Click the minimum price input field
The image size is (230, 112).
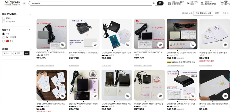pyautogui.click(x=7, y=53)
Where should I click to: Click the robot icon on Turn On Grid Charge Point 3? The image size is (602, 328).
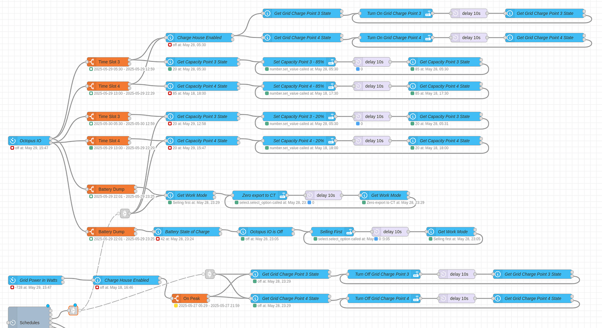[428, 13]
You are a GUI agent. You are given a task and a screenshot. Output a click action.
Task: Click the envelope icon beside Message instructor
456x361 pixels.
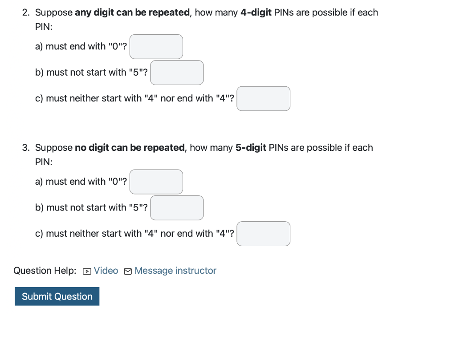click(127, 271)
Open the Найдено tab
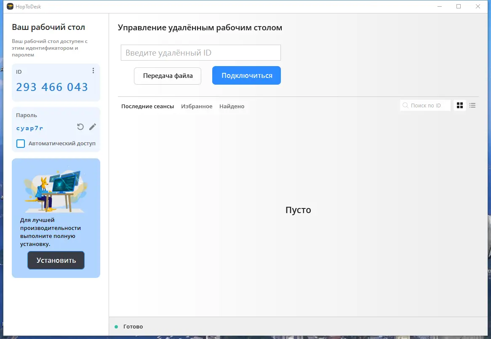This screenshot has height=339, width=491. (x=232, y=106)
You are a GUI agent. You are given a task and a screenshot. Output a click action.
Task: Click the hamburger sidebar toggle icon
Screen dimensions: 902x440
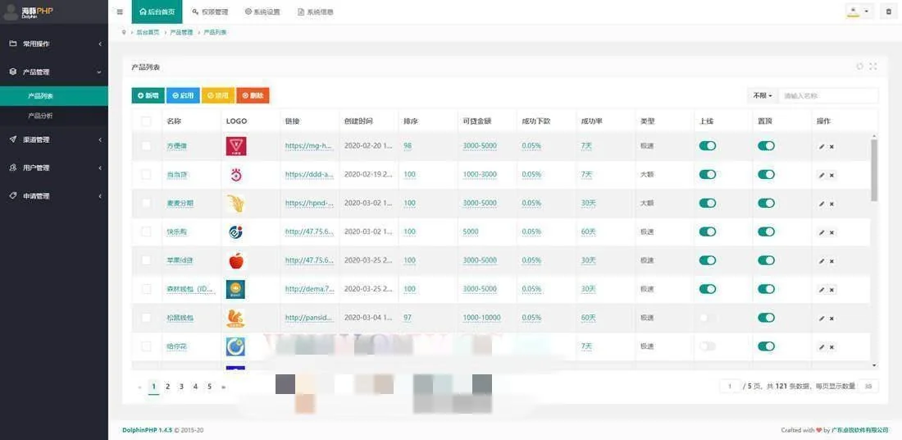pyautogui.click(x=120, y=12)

======

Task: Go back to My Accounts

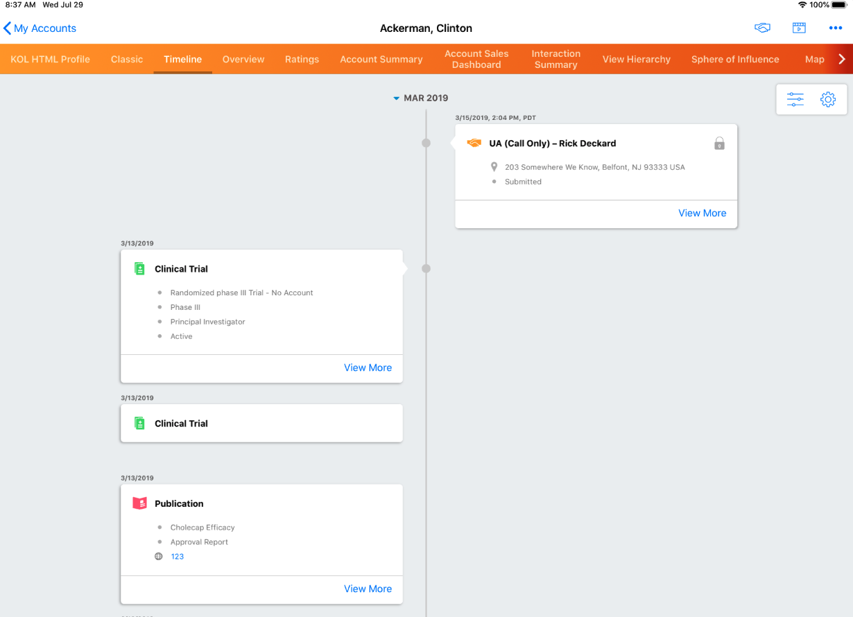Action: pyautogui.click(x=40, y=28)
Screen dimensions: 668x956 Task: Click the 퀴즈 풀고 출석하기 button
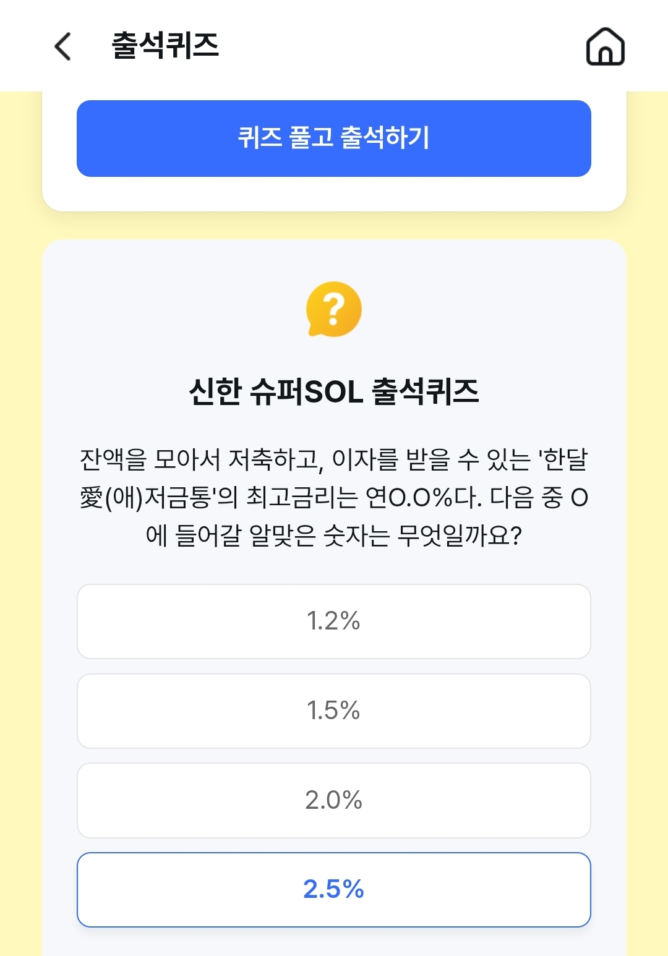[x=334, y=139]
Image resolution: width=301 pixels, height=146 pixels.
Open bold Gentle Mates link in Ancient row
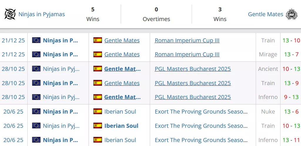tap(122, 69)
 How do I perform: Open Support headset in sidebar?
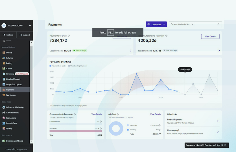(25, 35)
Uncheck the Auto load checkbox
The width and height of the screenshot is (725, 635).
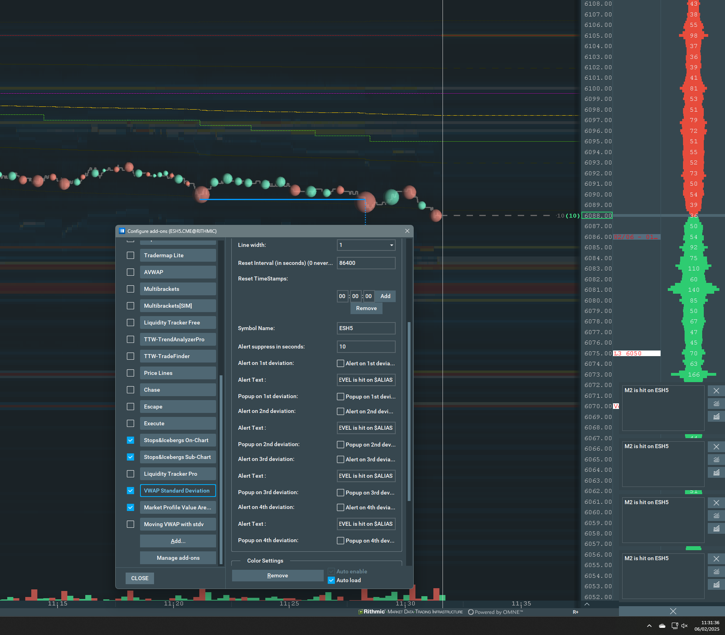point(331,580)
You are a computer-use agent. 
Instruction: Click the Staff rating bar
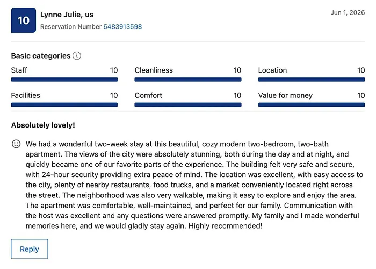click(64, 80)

======

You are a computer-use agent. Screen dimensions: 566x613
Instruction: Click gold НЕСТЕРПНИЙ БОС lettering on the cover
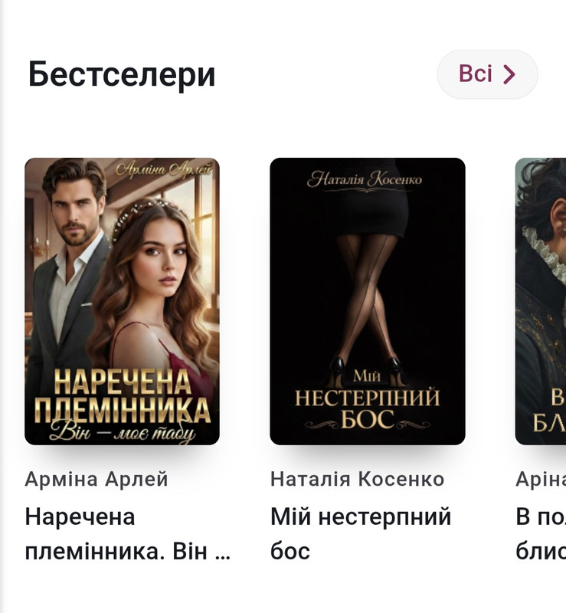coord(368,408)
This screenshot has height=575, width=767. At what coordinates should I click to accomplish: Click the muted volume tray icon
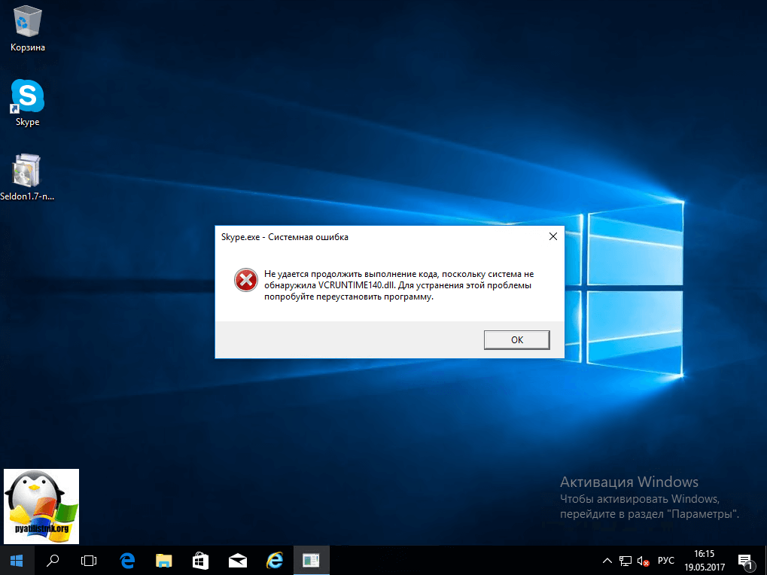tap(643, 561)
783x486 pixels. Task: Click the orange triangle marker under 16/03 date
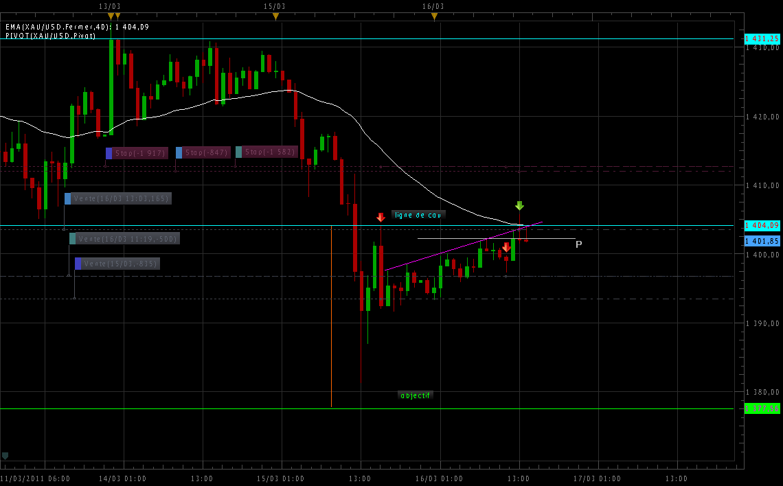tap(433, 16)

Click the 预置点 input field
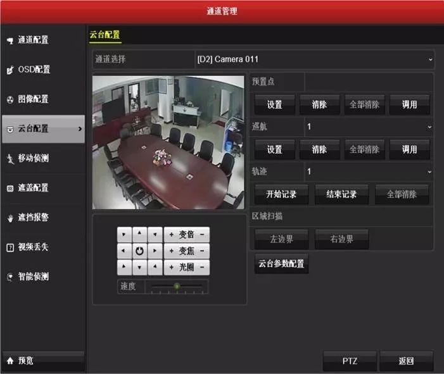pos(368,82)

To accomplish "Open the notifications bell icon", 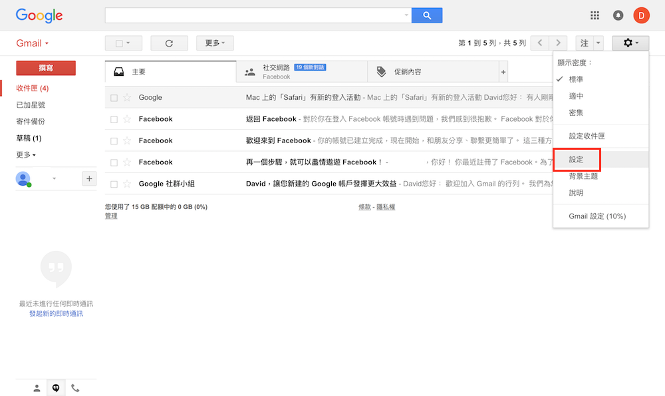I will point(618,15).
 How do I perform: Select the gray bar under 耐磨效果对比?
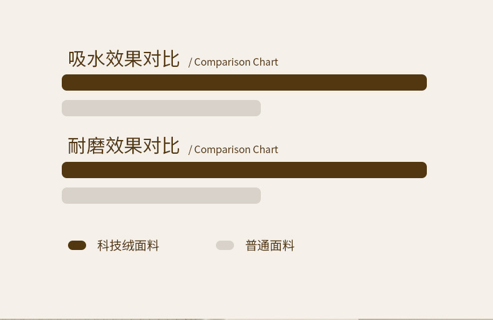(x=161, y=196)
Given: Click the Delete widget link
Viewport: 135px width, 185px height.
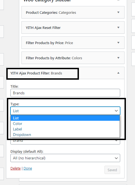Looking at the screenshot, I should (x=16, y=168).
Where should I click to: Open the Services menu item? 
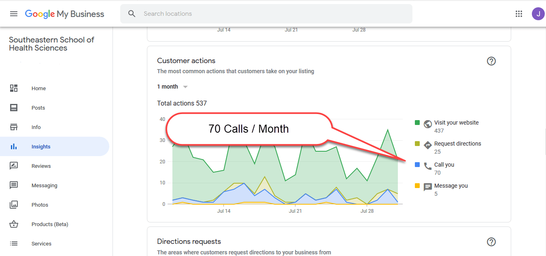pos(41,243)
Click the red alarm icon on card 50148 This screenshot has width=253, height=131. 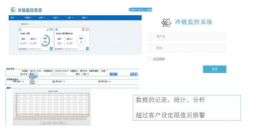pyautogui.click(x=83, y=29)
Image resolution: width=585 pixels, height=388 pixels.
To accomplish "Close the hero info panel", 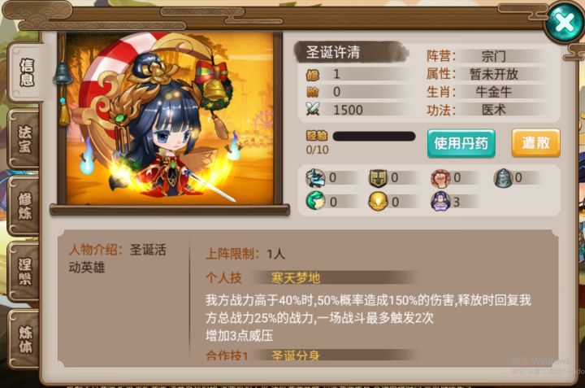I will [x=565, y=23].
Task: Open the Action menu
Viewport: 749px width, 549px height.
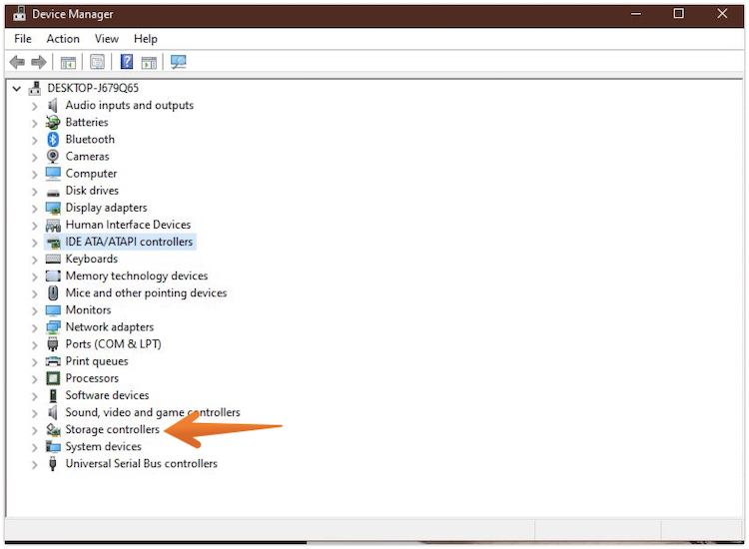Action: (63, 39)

======

Aim of the exercise: Would you copy every line of the entries in which "computer" appears?

Answer box:
You are a computer-use agent. 
You are a computer-use agent. Screen dimensions: 566x613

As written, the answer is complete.